Your task → Locate every line in the material below that contains the word "menu", and copy each of those lines.

-- START OF Supplied material --

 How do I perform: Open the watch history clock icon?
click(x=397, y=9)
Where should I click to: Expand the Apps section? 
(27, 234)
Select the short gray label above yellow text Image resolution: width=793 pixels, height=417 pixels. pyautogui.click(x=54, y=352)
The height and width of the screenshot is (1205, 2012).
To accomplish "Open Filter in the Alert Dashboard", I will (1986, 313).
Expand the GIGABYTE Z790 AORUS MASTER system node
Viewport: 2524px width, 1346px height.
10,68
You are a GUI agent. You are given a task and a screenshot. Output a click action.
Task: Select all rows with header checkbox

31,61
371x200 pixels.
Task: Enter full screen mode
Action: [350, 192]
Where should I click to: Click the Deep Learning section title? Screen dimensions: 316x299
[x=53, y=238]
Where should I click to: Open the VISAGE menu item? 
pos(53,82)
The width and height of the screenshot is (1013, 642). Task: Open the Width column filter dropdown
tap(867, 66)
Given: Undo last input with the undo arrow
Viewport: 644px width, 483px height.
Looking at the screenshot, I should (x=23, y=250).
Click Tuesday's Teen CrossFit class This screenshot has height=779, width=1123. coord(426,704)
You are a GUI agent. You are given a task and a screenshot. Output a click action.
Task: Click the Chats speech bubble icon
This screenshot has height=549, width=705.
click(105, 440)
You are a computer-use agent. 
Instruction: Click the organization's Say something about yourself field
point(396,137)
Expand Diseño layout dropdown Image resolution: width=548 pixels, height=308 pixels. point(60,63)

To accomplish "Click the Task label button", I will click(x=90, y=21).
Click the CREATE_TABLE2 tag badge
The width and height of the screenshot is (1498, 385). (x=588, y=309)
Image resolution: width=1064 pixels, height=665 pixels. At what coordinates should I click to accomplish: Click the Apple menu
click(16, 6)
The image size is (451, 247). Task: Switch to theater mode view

-- END OF Supplied material --

Exercise response →
Where should I click to: Open the VISAGE menu item? 
Image resolution: width=1064 pixels, height=665 pixels. At what coordinates should I click to accomplish: Click the Apple menu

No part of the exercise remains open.